Believing something to be hard makes it so. If we believe something is hard we tend to try harder. Trying harder means using more effort.  Using more effort than is necessary is the opposite of efficiency.  Have you ever fallen and rolled and gotten right back up without difficulty? Have you ever tripped over a rock on a trail run and hooked your back foot on the rock. If you stiffened up in order to try to avoid falling, as I have had the experience of doing in the past, you may have injured yourself.  I once pulled a hamstring that way.  But the point is that we have more subtle ways of using our own energy against ourselves. We think that more force is the answer. We have been raised to think that more effort is a virtue. We do not know how to seek the easy way, the better way. The way of ease is not known to us. It is a strange path. We can step on the earth lightly and lift from its surface easily and be connected to nature and thereby to ourselves.

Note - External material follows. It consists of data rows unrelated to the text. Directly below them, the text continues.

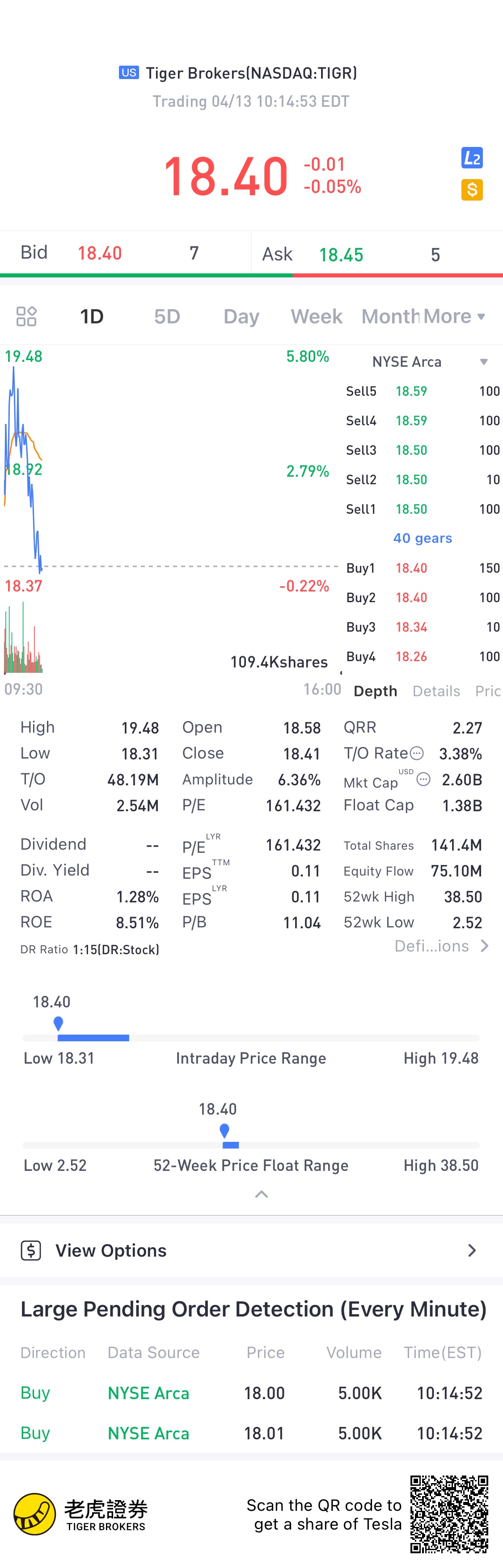
Task: Tap the blue L2 level-2 quotes icon
Action: [x=472, y=158]
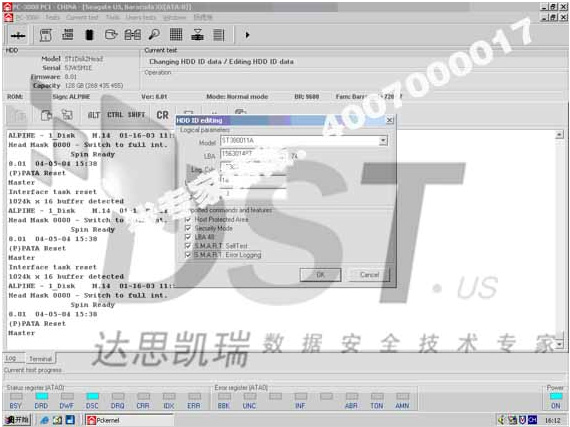The width and height of the screenshot is (570, 427).
Task: Open the grid table icon in toolbar
Action: (x=176, y=35)
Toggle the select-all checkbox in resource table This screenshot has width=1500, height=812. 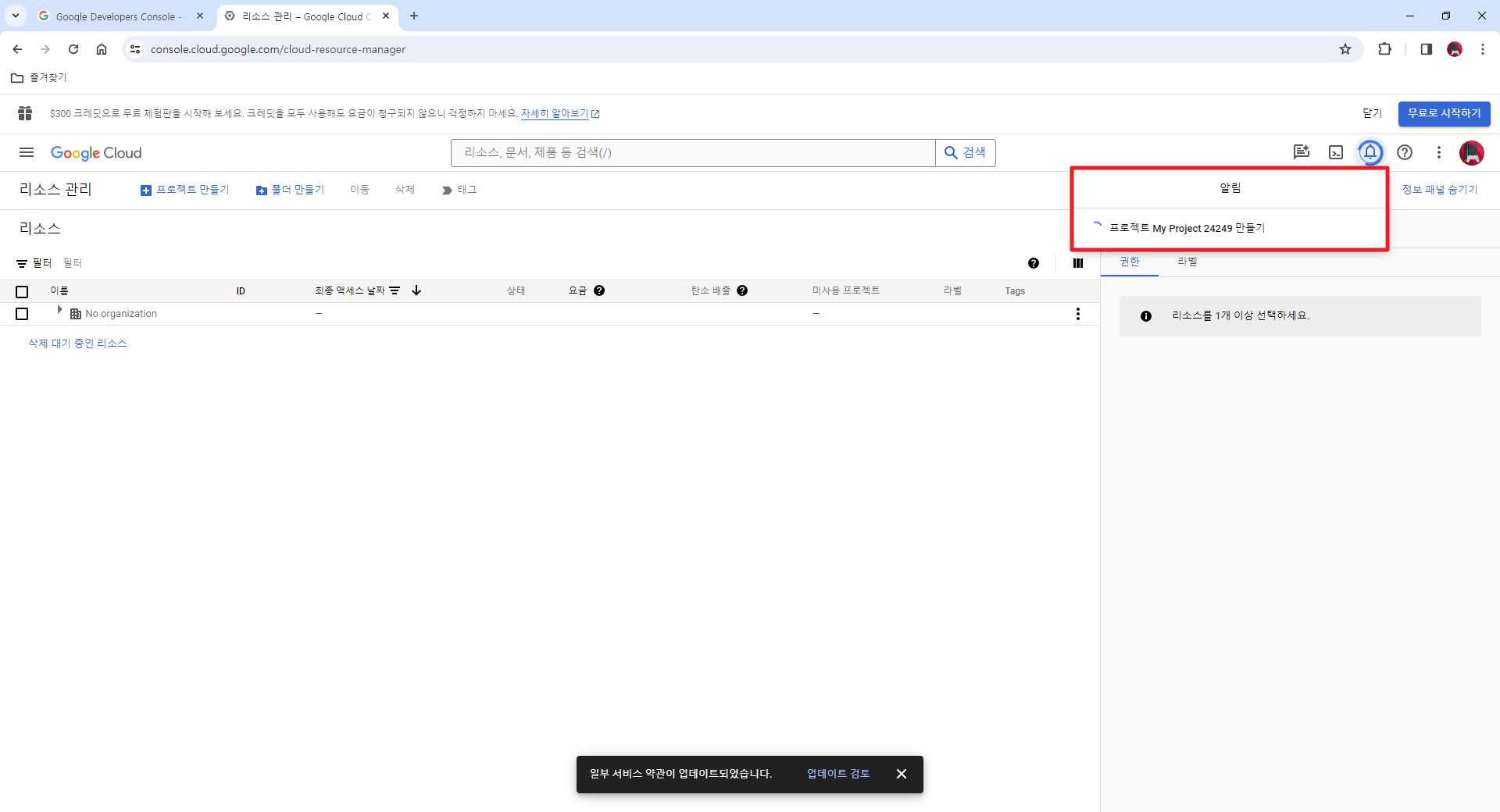21,291
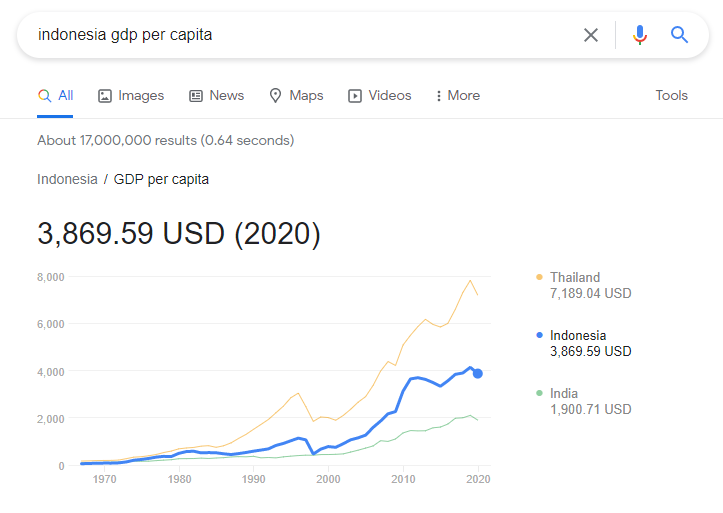Open the GDP per capita breadcrumb link
The height and width of the screenshot is (513, 723).
pyautogui.click(x=161, y=179)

With each step we define ourselves. Or we can pound on the earth with each step and wonder at the hard impact we feel and how our setbacks seem to come out of nowhere.
Do this. Run once with absolutely no goals except to experiment to find the easiest way to run. Try this, try that, but only listen for the easy. What is really easy for you now? Keep the effort level of the run very easy. While you are exploring, you might succeed in finding your way. Things might get so easy, so natural as to be supernatural. That is fun.
Then take this attitude into one day of daily life. See what a difference there is in adopting this attitude more deeply. Then again bring this learning back into your running.